- EXERCISE AIM
Carry on the piece about rules and exceptions in function design from its last sentence, leaving the data below untouched.

However, just defining the concept of an exception doesn’t really do much for anybody. It’s like one of those zen sayings that doesn’t make any sense unless you’re expressly looking for meaning in the universe. And even then, it doesn’t really provide an answer, it just makes you appreciate the question. So how should we apply the concept of exceptions to programming? Well, exactly how it works will depend on the rule, and thus on each function itself.

So, it seems to me that the best designs focus on defining the rule, rather than the exceptions. Any required exceptions will be defined naturally as a side-effect of having a well-defined rule in place.

Defining a rule

When you write a function, you’re defining a task, or set of tasks, that the function will perform (some systems may make this definition more formal by designing by contract, but that’s beyond the scope of this article). Exactly how it’s performed is irrelevant to this discussion, and since rules will be different for different functions, the real key here is just to make sure that you do at least consciously define a rule for what the function will do. A few examples:

A dictionary’s __getitem__ method will accept a key and return the value referenced by that key.
A dictionary’s get method will accept a key and return the value referenced by that key, if such a value is present.
A Django ORM Manager’s get method will accept values for any number of a model’s fields, and retrieve an object for the only row in the underlying table that contains those values.

- SUPPLIED INFORMATION
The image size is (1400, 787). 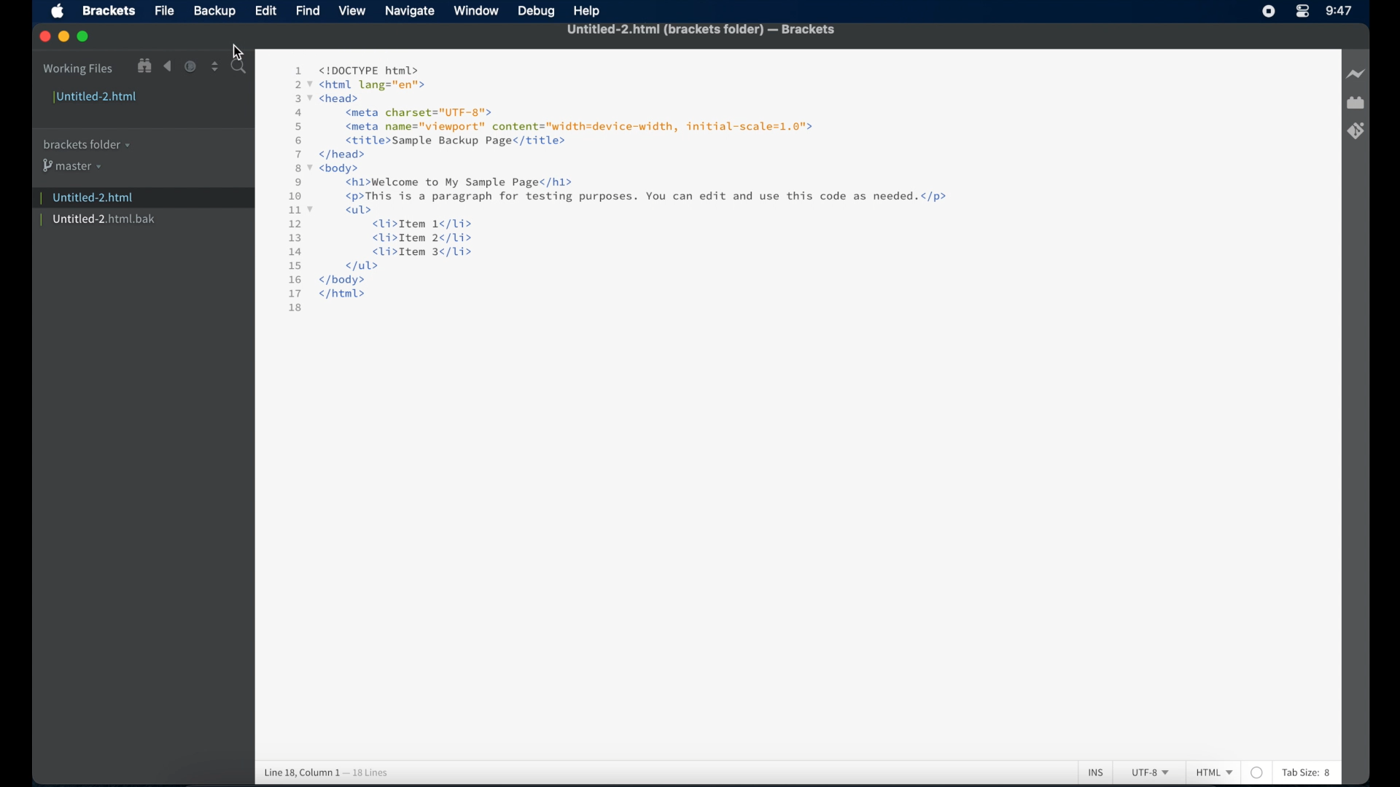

- ANSWER TO THIS EXERCISE
First, consider the dictionary. By using Python’s standard dictionary syntax, x[i], you’re implicitly calling __getitem__. So when using this syntax, the rule specifies that the key supplied must match a value. If this isn’t the case, it’s an exception to the rule, and Python reacts accordingly by raising a KeyError. If you supply a value for the key that can’t be used as a key (such as a list; try x[[]]), it can’t even try to look it up as a key, so that’s another exception: TypeError. These cases aren’t covered by the rule, so they’re considered to be exceptions.

Dictionaries provide another option, however, which allows for keys to be missing. This is a different function, and thus a different rule. By including “if such a value is present” in its rule, the get method must handle the inverse of that condition. If an appropriate value isn’t present, it’s no longer an exception, but an anticipated aspect of the rule, and it handles this by returning None. *gasp* Yes, this violates my previous post, and that’s why I agreed with Cedric that I should clarify my point. This situation isn’t evil, because returning None is appropriate within the rule defined for the function.

It’s also important to note that you may choose to call get instead of __getitem__, it’s not automatic. The “standard” dictionary access technique uses __getitem__, with get being generally reserved for more specialized situations which need to follow a different rule.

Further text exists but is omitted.